● **Your instructions**
For the string "Resources", work out how many lines of the data contain it and give that number with nothing added.

● **Input**
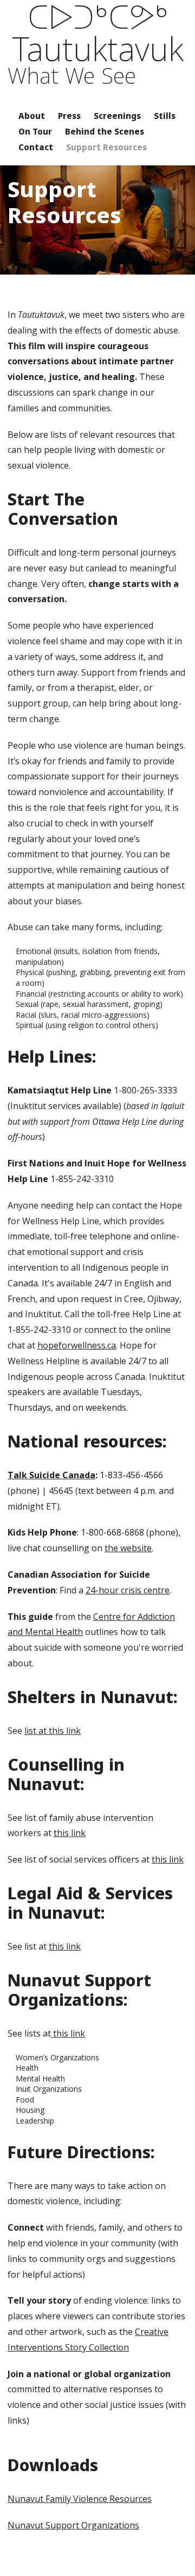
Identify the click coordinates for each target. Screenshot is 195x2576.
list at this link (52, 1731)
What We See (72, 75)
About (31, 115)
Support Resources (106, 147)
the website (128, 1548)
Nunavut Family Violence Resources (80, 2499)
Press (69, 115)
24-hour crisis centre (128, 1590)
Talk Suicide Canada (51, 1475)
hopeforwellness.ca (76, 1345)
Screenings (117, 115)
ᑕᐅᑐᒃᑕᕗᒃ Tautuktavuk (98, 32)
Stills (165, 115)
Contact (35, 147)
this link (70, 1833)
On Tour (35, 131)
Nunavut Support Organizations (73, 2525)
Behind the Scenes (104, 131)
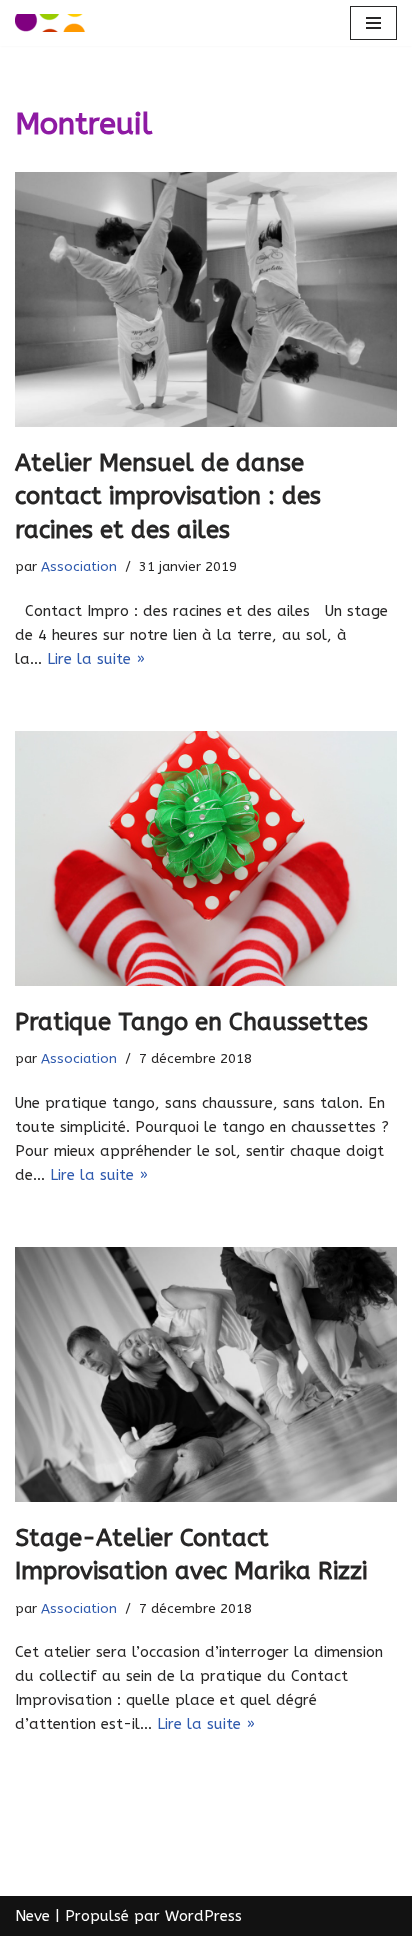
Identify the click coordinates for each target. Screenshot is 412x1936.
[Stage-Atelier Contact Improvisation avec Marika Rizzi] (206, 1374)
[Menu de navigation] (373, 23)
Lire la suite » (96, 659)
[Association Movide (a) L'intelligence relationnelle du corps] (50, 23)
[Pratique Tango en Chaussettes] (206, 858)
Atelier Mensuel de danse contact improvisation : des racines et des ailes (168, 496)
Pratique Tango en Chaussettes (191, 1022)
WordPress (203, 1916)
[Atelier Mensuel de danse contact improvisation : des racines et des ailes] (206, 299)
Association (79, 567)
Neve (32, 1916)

● **Completed task**
2